Exercise input START

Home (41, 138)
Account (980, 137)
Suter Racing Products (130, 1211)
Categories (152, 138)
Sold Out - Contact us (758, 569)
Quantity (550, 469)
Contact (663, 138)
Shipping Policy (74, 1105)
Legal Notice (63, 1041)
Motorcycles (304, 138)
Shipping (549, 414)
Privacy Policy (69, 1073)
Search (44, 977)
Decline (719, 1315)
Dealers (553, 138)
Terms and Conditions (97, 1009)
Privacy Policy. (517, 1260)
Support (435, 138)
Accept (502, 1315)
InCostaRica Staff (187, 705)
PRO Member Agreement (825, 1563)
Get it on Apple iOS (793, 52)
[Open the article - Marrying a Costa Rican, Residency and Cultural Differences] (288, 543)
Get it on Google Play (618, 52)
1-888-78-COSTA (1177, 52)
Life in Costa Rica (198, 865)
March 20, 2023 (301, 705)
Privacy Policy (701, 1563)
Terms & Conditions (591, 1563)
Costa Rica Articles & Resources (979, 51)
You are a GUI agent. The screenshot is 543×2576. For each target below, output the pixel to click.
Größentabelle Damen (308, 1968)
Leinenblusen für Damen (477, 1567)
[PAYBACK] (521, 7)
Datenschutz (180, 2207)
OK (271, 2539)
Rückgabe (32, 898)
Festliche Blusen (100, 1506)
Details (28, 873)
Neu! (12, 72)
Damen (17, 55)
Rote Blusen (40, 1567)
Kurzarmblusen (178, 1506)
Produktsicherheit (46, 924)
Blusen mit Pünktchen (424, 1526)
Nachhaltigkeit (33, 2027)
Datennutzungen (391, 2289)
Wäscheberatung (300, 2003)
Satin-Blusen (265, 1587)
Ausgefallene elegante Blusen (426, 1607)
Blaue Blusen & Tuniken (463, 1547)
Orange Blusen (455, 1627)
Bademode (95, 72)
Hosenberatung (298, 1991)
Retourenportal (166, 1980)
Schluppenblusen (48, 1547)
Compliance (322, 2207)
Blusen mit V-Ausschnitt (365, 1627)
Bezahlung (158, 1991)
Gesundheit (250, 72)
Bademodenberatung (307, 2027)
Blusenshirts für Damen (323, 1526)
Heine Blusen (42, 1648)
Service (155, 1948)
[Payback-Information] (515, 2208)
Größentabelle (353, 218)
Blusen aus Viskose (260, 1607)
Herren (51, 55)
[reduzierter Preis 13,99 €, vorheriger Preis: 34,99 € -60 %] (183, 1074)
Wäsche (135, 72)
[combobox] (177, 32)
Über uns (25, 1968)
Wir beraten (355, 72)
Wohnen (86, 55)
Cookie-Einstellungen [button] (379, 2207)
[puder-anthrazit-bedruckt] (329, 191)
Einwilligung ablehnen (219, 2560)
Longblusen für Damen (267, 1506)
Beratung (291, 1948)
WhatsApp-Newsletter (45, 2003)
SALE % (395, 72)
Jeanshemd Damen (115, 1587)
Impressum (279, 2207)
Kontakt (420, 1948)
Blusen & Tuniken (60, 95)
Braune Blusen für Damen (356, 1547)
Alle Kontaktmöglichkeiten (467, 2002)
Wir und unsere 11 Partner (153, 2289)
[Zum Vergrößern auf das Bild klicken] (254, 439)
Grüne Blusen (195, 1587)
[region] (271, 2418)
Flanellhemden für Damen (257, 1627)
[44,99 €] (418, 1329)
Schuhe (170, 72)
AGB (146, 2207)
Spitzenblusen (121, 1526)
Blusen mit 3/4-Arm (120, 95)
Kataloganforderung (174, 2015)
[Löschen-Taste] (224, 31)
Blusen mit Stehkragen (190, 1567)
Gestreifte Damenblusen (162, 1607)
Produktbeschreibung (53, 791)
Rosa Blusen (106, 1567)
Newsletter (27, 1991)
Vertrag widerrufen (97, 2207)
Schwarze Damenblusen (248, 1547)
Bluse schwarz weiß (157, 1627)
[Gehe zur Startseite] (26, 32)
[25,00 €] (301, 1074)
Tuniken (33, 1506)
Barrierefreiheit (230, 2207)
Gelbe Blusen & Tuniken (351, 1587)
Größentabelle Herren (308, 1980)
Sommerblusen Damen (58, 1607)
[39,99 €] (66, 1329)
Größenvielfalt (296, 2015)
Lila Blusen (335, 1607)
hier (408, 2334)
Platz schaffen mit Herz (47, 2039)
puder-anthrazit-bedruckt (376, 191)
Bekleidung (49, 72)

Exercise input END

▶ **What you need to do**
Set down exactly the lines from the one that contains "Platz schaffen mit Herz (47, 2039)" to the final line above, both included, and nothing more.

▶ **Task solution**
Platz schaffen mit Herz (47, 2039)
puder-anthrazit-bedruckt (376, 191)
Bekleidung (49, 72)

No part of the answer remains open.